◆ ABOUT THIS EXERCISE ◆
Within the records, how many lines hold the word "computer"? State that number alone.

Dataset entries
Content starts

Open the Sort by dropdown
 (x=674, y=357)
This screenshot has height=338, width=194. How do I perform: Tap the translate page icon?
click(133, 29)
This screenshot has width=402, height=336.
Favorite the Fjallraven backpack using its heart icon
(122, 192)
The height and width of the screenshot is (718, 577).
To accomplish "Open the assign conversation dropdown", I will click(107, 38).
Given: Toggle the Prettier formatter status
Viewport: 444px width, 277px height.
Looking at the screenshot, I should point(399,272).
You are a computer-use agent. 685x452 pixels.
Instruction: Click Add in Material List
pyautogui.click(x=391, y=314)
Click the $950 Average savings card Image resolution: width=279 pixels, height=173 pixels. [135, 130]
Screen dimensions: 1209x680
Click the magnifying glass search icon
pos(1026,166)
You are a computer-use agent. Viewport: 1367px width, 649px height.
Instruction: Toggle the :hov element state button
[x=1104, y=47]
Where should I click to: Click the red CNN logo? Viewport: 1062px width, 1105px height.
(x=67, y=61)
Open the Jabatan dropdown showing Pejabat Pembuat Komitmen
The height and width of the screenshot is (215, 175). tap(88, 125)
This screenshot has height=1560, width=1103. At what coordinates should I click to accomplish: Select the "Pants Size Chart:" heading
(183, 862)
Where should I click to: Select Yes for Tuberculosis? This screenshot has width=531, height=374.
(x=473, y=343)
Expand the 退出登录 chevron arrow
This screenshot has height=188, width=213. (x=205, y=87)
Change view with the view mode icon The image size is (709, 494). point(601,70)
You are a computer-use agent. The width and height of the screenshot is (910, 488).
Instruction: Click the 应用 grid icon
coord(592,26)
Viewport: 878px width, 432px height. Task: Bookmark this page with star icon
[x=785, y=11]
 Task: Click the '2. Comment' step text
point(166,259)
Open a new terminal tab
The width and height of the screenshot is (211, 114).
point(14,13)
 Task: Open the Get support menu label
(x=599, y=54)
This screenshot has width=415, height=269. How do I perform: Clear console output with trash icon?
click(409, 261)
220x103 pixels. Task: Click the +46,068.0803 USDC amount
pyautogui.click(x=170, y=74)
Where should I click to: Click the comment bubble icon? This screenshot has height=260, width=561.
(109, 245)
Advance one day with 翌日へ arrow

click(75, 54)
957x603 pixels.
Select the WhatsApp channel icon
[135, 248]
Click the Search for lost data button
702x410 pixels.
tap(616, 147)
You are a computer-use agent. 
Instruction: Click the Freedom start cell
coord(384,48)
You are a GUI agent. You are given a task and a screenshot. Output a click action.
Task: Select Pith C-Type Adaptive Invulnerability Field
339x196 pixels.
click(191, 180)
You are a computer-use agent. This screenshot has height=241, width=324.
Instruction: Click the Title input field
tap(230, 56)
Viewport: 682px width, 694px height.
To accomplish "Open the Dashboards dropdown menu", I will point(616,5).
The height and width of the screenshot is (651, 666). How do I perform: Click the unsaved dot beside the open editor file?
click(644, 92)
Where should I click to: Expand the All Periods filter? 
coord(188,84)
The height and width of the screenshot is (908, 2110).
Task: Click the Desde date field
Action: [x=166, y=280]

Content ends

◆ RESPONSE ◆
5